Companies founded on translational medicine platforms offer an extraordinary opportunity to deploy SBIR grants in a highly leveraged manner. These early-stage companies bring together talented teams with deep expertise around a particular disease, biological process, biochemical pathway, or proprietary technology, and often these ventures focus heavily on the lead application. Frequently the core expertise and opportunity resident in the company apply to multiple promising applications. In such an arena, SBIR grants can do much more than stretch venture investment funds: They can allow greater flexibility to exploit the core technology and apply it in creative new ways.
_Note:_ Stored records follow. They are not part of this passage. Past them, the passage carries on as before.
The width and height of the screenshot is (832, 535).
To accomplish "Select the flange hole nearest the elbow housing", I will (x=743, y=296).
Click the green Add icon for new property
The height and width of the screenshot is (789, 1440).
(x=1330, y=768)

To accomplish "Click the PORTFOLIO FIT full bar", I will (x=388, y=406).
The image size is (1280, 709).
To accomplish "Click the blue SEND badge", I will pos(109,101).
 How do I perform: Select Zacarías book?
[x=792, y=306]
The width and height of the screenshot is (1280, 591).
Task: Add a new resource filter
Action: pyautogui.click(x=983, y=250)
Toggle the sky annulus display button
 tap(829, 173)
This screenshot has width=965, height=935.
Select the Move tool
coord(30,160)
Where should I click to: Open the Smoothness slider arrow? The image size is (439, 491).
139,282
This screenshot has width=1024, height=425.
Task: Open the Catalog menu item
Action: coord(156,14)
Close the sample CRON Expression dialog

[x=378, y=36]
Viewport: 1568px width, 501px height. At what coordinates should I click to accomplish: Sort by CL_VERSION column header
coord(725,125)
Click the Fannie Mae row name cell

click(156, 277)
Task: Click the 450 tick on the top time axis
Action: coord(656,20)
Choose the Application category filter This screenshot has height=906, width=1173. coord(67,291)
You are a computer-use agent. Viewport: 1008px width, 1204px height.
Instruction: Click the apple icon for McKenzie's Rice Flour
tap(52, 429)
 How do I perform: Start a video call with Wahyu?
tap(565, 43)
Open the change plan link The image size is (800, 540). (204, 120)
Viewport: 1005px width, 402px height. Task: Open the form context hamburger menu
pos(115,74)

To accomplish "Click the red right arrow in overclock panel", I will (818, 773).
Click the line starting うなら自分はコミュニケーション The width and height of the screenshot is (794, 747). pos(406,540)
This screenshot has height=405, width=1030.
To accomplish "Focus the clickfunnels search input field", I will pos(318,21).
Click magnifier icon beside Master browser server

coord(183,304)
A typical example of such a scenario involves Andrew G. Myers of Harvard University, who developed chemistry that led to the formation of a small company called Tetraphase (7), which recently started its first clinical trial of an antibiotic based on a tetracycline compound. However, there are many publications that support the promise of the tetracycline chemical scaffold in other areas of clinical medicine, such as inflammation and oncology. Tetraphase has created a talented team, with custom reagents and techniques funded by venture capital to work primarily on antibiotics. The expertise around this chemistry created by Tetraphase enables thousands of unique new compounds, which could be more rapidly assessed for utility in oncology and inflammation with the supplement of SBIR grants. This incremental grant money leverages the company’s talent and assets created by a much larger investment secured primarily to advance the lead program. In this way SBIR grants could be a key input to expand, not displace, venture capital investment by amplifying the breadth of commercial applications. This example is replicated across many small companies with and without venture funding. Grant money enables efficient expansion into additional opportunities, because these elite teams are already assembled to exploit the lead technology.

The SBIR program awards grants in phases. Unfortunately, these award sizes have not been adjusted since 1992 (8). Phase I grants currently are limited at $100,000, and phase II grants at $750,000. It may be wise to double these amounts, even at the expense of halving the number of grants.


A final issue that warrants comment is whether there should even be an SBIR program. Detractors of the program have called it a “$1 billion tax on R&D funds” (9), and there is one economic analysis that suggests that a tax credit would be more cost-effective (10). In the coming months, the U.S. Congress will determine the long-term future of the program and thus whether SBIR grants can continue to serve as an important input to encourage commercialization of scientific breakthroughs (2). Although they alone cannot fill the bench-to-business funding gap, the SBIR program can be part of the health care solution by financing small biomedical companies in a way that stokes their translational engines to the benefit of patients worldwide.


  • Citation: K. Handelsman, A translational research niche for Small Business Innovation Research grants. Sci. Transl. Med. 1, 5cm6 (2009).


  1. Competing interests. K. Handelsman is on the board of directors of Tetraphase, and CMEA Capital is an investor.